Departments received notification from the Provost’s office that actually no, there is NOT money available to cover substitute instructors in the event that a primary instructor becomes ill. Departments can try to cover this on their own, but there will be no help. The fact that they said this AFTER the deadline for departments to submit the lists of substitute instructors is…well, let’s say it’s very convenient, since it kept folks from refusing based on the compensation issue!

Sarah Eldridge, written concerns shared with WATE 6 On Your Side

Like her peers who spoke during the virtual United Campus Workers call, Eldridge wants to see hazard pay for front-line employees responsible for keeping classrooms, common spaces, and the campus clean.

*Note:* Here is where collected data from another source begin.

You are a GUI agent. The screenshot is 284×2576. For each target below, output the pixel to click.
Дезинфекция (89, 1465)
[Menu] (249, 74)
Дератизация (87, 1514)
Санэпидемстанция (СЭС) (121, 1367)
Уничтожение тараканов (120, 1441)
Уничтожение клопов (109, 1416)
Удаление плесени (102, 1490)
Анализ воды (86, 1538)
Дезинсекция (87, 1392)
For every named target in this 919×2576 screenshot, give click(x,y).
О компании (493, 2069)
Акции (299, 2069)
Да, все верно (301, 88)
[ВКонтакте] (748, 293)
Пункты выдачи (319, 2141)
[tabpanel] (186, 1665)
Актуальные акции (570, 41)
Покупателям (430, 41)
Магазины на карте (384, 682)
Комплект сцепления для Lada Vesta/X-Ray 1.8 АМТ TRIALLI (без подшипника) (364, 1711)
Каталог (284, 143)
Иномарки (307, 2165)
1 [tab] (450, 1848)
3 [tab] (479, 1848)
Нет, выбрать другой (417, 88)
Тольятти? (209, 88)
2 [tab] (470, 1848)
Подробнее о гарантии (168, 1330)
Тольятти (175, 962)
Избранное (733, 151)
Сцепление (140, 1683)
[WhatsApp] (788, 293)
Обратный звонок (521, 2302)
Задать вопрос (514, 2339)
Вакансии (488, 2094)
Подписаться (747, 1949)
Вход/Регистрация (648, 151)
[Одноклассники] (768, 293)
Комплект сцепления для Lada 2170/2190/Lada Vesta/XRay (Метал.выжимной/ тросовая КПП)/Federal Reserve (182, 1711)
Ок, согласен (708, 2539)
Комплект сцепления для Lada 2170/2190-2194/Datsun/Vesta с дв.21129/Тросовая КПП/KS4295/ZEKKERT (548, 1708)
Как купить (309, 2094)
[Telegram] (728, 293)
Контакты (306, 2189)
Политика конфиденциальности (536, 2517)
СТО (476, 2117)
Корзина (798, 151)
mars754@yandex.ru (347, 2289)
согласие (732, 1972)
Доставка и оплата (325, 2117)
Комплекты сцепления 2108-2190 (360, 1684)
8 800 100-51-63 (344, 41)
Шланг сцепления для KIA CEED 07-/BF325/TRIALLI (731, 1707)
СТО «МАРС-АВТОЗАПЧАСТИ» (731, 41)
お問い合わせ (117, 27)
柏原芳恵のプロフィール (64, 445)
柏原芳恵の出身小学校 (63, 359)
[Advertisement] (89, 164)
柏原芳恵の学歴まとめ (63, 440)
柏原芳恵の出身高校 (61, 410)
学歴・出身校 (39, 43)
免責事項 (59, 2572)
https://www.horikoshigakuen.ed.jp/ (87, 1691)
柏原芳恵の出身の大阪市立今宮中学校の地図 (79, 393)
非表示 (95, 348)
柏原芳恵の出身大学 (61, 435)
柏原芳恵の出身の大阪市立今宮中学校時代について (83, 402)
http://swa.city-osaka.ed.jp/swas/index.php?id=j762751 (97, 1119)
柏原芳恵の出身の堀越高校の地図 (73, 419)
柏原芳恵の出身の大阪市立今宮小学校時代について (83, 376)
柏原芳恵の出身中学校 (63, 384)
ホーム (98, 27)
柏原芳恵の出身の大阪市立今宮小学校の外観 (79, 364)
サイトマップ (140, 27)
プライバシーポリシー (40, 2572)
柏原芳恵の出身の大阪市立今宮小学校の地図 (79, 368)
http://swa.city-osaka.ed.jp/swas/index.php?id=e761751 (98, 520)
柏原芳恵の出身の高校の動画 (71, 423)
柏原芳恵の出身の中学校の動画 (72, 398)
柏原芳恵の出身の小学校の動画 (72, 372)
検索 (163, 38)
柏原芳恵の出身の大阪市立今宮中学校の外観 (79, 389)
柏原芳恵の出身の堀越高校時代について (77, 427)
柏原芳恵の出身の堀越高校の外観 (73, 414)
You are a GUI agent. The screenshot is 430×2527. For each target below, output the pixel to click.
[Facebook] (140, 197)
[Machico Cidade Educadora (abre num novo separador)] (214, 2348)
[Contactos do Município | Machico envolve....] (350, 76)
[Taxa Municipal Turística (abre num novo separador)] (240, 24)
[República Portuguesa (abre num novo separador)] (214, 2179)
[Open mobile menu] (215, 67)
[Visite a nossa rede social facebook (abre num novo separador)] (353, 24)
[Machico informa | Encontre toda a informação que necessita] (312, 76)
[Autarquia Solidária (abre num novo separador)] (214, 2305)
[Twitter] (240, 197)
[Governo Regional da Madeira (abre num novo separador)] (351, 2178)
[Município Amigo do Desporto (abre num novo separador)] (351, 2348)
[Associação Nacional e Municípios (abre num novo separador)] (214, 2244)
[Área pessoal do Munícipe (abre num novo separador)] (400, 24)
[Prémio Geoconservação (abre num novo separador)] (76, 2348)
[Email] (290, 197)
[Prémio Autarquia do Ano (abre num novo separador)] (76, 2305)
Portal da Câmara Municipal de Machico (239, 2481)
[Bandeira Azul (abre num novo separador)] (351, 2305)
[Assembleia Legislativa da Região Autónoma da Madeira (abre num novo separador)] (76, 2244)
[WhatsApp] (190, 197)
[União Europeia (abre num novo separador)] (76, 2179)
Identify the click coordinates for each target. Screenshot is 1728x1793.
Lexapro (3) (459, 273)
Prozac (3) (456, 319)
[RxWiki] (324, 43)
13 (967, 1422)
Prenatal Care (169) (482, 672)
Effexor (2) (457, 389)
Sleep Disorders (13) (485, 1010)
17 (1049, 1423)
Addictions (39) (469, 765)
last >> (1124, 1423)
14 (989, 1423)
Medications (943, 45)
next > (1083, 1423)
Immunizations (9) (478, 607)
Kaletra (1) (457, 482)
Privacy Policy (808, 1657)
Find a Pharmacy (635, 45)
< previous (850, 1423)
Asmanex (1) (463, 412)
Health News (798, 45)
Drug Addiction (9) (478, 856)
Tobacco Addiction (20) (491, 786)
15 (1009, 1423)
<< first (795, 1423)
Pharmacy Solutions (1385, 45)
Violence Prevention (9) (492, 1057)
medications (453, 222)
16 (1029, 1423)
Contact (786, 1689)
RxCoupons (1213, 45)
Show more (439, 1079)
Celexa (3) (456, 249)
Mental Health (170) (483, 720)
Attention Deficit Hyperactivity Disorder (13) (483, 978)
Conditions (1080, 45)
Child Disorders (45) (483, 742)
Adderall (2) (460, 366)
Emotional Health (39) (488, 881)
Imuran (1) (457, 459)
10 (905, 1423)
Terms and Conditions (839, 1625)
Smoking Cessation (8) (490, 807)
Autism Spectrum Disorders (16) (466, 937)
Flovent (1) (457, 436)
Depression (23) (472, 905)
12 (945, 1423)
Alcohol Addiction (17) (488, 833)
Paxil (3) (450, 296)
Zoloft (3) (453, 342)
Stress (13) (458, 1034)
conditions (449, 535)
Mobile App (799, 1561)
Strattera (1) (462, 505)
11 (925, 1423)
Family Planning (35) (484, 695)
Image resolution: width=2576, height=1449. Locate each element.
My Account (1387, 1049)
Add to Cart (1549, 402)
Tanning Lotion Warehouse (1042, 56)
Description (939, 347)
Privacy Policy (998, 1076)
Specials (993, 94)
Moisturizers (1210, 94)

A job, she believes, they aren’t being compensated for because of the risk of exposure during the pandemic.

What these UT Knoxville employees see as an act of good leadership: Vice Chancellor/Director of Athletics Phillip Fulmer announcing a voluntary 15% pay reduction for himself.

These employees, concerned they’re not being taken into consideration by university leaders, see the choice to take a pay cut as the only option for other campus administrators.

Finally, if cuts are necessary we call on all campus leaders to follow UT Athletic Director Fulmer’s lead and take voluntary pay cuts first. They are the ones who are highest paid and will be least affected by pay cuts. Furthermore, we call on those same campus leaders, if necessary, to implement a graduated pay cut, starting with the biggest cut at the top and not reaching our lowest paid employees. No employee making under $50,000 per year should face cuts.

United Campus Workers statement on possible improvements to employee safety

UT Knoxville: “We made a commitment to be creative, compassionate and flexible”

Responding to the virtual UCW call and some of the specific concerns outlined by UT Knoxville employees, a UT Knoxville spokesperson shared a statement.

The UWC, and UT Knoxville employees who shared their stories separately, are calling for employee COVID-19 testing. That, they say, is a responsibility they believe the university should provide for employees, as it does for students on-campus.